Data Processing Unit for Energy Saving in Computer Vision: Weapon Detection Use Case

Electronics 2023, 12(1), 146; https://doi.org/10.3390/electronics12010146
by Marina Perea-Trigo 1,*, Enrique J. López-Ortiz 2, Jose L. Salazar-González 1, Juan A. Álvarez-García 1 and J. J. Vegas Olmos 3
Reviewer 1: Anonymous
Reviewer 2:
Reviewer 3:
Electronics 2023, 12(1), 146; https://doi.org/10.3390/electronics12010146
Submission received: 28 October 2022 / Revised: 22 December 2022 / Accepted: 23 December 2022 / Published: 28 December 2022

Round 1

Reviewer 1 Report

In the article, the authors presented their study called “Data Processing Unit for energy saving in computer vision: Weapon detection use caseThe authors present a study focused on measuring the reduction of workload on a server dedicated to weapon detection on a real CCTV video stream recording using a DPU. Also, They offer a framework that could be adapted to any computer-vision based detection system. My reviews and suggestions about their publications are listed;

·         The mathematical background and technical knowledge of your article is very weak. Authors should provide technical details and mathematical background of their work in the article.

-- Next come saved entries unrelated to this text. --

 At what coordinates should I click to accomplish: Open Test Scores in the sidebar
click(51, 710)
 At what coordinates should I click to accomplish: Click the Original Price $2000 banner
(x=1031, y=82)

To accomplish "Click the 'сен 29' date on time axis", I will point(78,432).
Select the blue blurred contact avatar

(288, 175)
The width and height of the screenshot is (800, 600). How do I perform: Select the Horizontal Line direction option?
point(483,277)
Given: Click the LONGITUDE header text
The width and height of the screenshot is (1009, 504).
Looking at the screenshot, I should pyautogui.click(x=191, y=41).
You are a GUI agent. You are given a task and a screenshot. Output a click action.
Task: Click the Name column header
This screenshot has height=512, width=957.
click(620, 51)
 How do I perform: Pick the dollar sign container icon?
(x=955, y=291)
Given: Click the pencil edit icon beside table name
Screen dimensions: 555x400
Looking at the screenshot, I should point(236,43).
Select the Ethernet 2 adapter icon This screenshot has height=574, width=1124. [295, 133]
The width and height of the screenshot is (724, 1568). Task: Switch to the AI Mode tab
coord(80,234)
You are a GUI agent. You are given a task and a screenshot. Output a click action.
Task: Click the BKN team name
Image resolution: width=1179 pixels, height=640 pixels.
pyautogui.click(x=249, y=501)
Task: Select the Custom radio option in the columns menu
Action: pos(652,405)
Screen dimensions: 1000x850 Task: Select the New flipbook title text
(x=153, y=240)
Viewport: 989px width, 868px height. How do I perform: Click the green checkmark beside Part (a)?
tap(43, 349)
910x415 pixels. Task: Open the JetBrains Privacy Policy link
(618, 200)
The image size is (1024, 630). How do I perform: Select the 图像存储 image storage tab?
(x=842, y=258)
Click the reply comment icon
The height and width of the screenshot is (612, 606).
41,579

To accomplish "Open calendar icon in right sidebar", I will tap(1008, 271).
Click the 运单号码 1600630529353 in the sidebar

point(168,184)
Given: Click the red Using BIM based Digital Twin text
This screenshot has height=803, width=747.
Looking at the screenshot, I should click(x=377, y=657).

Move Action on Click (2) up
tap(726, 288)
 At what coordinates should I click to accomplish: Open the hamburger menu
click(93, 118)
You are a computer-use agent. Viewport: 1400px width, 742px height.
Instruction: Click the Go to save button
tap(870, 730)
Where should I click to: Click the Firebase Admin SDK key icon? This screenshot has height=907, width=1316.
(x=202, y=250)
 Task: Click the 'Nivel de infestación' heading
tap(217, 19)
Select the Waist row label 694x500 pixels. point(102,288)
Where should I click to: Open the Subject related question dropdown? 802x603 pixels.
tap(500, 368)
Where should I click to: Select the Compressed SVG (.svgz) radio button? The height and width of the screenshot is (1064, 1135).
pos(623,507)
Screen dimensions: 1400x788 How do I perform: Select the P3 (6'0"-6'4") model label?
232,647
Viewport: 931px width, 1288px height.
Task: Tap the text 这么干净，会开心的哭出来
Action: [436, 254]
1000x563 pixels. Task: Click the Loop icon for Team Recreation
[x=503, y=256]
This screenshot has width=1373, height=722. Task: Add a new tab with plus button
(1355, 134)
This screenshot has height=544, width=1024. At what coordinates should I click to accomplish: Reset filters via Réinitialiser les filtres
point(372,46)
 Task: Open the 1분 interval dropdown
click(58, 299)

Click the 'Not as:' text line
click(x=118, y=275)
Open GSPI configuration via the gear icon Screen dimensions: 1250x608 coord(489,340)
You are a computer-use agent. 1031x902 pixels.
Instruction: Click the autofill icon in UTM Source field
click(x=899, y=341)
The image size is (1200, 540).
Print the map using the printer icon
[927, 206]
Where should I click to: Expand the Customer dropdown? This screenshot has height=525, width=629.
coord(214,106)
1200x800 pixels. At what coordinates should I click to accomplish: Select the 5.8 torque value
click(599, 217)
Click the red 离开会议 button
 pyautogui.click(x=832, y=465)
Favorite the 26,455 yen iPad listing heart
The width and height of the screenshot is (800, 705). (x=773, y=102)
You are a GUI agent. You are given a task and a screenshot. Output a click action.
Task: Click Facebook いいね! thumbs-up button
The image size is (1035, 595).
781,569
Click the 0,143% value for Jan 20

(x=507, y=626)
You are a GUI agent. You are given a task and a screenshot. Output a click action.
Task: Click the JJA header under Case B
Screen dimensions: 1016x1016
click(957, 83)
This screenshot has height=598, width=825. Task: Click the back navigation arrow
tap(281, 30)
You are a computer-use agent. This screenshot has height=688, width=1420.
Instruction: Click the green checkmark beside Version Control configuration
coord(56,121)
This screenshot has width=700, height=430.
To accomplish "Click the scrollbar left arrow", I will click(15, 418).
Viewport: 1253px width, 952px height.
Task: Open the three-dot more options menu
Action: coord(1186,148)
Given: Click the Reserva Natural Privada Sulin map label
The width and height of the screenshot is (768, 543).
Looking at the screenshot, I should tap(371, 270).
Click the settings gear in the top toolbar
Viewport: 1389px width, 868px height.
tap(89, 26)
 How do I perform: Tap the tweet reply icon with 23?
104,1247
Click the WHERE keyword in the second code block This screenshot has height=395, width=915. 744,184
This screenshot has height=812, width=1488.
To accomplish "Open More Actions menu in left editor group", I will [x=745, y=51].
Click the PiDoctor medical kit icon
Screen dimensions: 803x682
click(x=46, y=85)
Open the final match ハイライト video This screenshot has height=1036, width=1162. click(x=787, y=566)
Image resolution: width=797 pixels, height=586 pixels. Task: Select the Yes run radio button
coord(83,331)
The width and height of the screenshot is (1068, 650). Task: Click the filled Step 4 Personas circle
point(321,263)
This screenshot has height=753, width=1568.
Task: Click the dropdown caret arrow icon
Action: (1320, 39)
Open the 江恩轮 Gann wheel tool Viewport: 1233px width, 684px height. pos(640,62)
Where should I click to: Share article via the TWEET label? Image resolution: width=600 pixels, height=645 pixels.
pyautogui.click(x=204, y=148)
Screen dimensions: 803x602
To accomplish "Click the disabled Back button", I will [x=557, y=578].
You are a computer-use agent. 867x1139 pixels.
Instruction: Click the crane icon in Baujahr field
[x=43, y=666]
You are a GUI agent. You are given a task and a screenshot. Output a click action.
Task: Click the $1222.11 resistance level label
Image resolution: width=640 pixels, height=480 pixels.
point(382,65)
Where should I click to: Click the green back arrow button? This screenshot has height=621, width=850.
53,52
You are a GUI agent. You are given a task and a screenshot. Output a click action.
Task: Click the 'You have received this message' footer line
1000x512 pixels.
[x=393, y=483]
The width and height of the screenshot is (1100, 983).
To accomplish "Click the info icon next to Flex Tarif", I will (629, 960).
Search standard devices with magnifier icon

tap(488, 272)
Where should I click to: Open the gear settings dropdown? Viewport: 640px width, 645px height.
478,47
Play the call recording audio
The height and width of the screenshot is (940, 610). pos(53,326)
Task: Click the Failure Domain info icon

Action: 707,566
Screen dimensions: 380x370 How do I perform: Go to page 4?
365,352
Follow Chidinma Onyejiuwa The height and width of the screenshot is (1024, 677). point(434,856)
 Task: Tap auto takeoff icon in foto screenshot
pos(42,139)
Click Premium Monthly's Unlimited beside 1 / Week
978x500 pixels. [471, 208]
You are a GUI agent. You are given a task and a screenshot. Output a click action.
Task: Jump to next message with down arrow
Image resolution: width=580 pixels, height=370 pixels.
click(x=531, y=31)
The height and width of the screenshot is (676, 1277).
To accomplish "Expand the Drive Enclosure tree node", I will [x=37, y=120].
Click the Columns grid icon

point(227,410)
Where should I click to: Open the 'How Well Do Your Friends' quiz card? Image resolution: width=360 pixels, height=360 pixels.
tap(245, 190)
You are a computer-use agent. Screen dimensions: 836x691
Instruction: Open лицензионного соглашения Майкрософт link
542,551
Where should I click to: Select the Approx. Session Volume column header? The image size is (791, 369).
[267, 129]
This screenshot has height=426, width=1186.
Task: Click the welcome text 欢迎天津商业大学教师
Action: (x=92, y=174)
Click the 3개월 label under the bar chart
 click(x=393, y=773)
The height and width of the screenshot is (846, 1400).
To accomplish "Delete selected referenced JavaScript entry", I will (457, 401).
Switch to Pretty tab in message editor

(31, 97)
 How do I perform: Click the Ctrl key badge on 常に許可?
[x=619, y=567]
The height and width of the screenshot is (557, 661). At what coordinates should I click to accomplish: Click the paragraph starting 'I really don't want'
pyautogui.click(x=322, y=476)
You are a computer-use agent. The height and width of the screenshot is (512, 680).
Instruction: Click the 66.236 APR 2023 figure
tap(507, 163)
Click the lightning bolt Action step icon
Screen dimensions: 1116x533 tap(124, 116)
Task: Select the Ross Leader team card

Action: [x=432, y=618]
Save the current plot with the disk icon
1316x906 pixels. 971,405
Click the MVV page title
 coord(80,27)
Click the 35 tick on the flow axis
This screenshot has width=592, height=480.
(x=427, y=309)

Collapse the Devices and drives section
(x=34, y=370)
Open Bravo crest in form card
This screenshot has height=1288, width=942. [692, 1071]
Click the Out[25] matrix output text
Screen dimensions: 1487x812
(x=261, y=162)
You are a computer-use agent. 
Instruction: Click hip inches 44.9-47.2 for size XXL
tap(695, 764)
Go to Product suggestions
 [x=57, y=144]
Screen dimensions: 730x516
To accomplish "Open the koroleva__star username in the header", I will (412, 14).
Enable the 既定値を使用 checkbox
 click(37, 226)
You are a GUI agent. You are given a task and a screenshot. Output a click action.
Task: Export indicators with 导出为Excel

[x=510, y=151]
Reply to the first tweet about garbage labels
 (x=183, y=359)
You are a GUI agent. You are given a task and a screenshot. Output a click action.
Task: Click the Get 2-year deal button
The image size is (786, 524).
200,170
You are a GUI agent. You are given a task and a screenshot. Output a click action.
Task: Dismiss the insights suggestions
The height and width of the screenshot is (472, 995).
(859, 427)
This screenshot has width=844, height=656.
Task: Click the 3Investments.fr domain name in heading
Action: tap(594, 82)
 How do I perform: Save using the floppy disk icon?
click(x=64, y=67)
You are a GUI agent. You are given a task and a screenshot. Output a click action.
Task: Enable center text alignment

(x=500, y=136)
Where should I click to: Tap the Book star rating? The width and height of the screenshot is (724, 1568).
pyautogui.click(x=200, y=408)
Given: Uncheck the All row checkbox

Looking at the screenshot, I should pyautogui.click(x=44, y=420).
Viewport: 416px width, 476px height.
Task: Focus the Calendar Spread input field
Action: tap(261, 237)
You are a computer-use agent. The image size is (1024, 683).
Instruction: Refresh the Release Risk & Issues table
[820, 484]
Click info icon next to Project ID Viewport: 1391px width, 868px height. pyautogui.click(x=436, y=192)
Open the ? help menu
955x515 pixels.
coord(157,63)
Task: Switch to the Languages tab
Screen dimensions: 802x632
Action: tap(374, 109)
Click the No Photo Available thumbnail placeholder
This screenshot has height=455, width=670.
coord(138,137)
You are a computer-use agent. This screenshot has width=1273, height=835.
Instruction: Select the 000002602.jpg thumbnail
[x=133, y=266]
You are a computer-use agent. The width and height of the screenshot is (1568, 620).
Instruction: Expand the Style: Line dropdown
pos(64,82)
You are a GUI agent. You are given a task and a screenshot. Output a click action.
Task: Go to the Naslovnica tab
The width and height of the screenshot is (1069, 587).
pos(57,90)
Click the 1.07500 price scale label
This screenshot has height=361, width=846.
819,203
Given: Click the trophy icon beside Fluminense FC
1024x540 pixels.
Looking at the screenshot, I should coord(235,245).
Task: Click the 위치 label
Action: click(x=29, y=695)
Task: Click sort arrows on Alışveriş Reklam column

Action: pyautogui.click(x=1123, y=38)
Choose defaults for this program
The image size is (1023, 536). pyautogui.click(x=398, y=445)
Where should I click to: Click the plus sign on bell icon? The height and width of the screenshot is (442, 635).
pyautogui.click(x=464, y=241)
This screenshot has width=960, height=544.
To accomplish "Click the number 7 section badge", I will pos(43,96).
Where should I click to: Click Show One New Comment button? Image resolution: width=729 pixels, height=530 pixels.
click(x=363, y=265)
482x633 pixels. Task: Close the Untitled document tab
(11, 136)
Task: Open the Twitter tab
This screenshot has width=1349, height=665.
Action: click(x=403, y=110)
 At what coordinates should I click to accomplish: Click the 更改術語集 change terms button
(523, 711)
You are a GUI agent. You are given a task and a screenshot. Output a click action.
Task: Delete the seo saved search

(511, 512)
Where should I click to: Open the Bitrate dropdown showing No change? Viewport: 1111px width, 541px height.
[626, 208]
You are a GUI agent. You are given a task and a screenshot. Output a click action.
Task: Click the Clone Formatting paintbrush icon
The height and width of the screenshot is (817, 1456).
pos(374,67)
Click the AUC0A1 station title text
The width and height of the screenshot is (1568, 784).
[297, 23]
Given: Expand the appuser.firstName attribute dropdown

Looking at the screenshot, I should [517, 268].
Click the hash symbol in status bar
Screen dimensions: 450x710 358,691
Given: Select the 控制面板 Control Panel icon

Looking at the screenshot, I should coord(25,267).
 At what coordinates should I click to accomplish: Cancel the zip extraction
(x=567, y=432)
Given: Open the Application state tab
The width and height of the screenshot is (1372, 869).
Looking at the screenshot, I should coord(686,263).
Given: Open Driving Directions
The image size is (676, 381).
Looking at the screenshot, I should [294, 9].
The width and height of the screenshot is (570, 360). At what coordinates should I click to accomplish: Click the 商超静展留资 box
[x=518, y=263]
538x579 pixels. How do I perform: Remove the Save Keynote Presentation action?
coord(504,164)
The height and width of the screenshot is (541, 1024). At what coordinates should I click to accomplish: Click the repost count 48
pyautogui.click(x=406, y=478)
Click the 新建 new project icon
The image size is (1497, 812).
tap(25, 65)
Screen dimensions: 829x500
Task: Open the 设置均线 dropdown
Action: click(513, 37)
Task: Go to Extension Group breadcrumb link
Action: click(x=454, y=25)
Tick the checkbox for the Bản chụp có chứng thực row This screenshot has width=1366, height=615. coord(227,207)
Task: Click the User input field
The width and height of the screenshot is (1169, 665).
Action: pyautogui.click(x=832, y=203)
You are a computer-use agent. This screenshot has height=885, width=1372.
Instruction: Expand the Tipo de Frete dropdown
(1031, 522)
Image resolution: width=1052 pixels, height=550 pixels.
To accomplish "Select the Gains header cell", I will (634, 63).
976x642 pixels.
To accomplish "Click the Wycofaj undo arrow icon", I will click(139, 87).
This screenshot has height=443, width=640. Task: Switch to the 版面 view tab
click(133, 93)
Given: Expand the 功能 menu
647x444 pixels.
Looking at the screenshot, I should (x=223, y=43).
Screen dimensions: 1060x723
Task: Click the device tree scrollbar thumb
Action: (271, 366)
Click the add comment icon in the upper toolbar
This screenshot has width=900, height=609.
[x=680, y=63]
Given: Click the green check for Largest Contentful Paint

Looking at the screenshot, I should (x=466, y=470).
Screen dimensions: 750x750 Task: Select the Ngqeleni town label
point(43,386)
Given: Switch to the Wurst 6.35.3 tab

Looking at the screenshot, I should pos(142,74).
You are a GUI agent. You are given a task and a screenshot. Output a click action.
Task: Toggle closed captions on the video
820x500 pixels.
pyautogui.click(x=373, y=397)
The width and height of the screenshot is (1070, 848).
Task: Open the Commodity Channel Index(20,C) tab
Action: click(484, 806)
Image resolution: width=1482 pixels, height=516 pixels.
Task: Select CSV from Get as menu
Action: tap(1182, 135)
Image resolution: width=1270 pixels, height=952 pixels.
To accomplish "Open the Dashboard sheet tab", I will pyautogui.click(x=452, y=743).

·         The importance of the article and its contribution to the literature are not reflected in the abstract. The abstract should include the context or background information for your research; the general topic under study; the specific topic of your research; why is it important to address these questions; the significance or implications of your findings or arguments. It must also contain more numeric values. Please highlight your contribution.

·         You should submit more experimental study results for your work. Experimental studies are insufficient. You should also provide comparisons with similar studies (In particular, studies in recent years). What solution you propose to make the system more robust. What is your difference from similar studies?

·         Add more recent reference to enhance literature survey section. Discuss the state-of-art techniques with their merits and issues. The literature should be developed and, if possible, presented in more papers published in 2022.  Discuss the research gaps and relate how the proposed work has improved them.

·         Although some evaluation criteria are given in the article,  It should be well supported by Precision, Recall (sensitivity), Accuracy, Specificity, Prevalence, Kappa, and F1-score. These results need to be analyzed, tabulated, presented graphically, and interpreted.

·         Conclusion section too long. Rewrite the conclusion with following comment: (a) Highlight your analysis and reflect only the important points for the whole paper. (b) Mention the implication in the last of this section. Please, carefully review the manuscript to resolve these issues. (c) This section should be supported with numerical values.

·         The quality of this article is not suitable for journals indexed SCI/SCI-E. Authors need to improve the quality of the article. Especially the mathematical infrastructure should be given in single details. More experimental studies should be submitted and values such as Accuracy, precision, F1 score should be presented.

Author Response

In the article, the authors presented their study called “Data Processing Unit for energy saving in computer vision: Weapon detection use case. The authors present a study focused on measuring the reduction of workload on a server dedicated to weapon detection on a real CCTV video stream recording using a DPU. Also, They offer a framework that could be adapted to any computer-vision based detection system. My reviews and suggestions about their publications are listed.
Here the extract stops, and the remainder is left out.